Que se passerait-il si on n’utilisait que 10% de notre cerveau?
En 2012, des scientifiques de l’Université de Harvard ont trouvé une petite cellule immunitaire neurale – la microglie – qui est capable de supprimer des synapses en bonne santé mais inutiles. Dans l’hypothèse où elle supprimerait les 90% de notre cerveau supposés inutiles, nous serions tous, indique Psychology Today sujets à l’atrophie cérébrale, un peu comme les malades d’Alzheimer.
Au final, la seule part de vérité dans ce mythe, c’est qu’on n’utilise en effet pas toute la capacité de notre cerveau. “La plupart du temps, nous opérons bien en-dessous de notre potentiel maximum, en raison de facteurs divers, tels que la fatigue”, indique la professeure en neuropsychologie clinique Barbara Sahakian à The Independant.
Pour ceux qui se le demandent, elle ajoute: “C’est impossible de savoir quel pourcentage de notre cerveau nous utilisons, mais ce qui est sûr, c’est que c’est bien plus que 10%”.
Pourtant, l’an dernier, 65% des Américains croyaient encore à ce mythe, rapporte le site Wired.
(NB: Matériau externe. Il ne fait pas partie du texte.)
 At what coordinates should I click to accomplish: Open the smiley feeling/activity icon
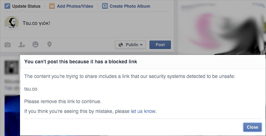35,45
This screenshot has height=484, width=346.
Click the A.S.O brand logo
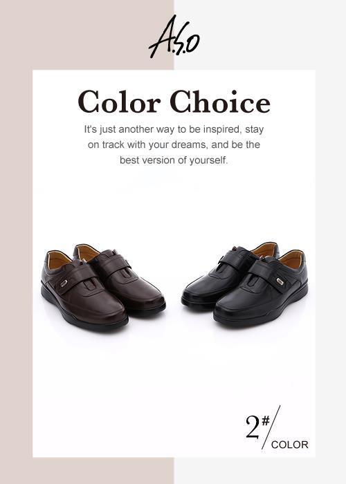pyautogui.click(x=174, y=37)
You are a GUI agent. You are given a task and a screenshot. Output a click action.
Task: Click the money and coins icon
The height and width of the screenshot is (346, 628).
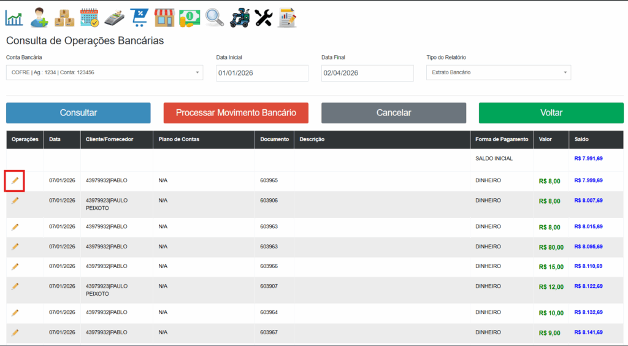tap(190, 17)
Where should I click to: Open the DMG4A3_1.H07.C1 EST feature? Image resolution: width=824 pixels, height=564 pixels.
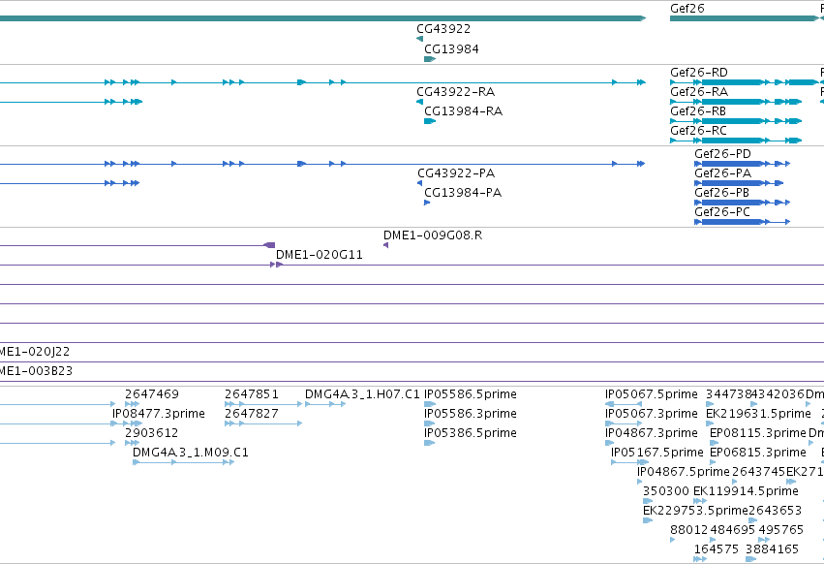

Pourquoi? “Cet air de déception quand je dis que c’est faux suggère que le mythe des 10% est l’un de ces optimistes tabous qui refusent de mourir parce que ce serait tellement bien si c’était vrai”, écrit Barry L. Beyerstein, de l’Université Simon Fraser de Vancouver (Canada).
Lucy a d’ailleurs d’ores et déjà conquis le box-office américain en salles et offre au réalisateur français le meilleur lancement de film de sa carrière aux Etats-Unis, en récoltant quelques 44 millions de dollars pour son premier week-end d’exploitation.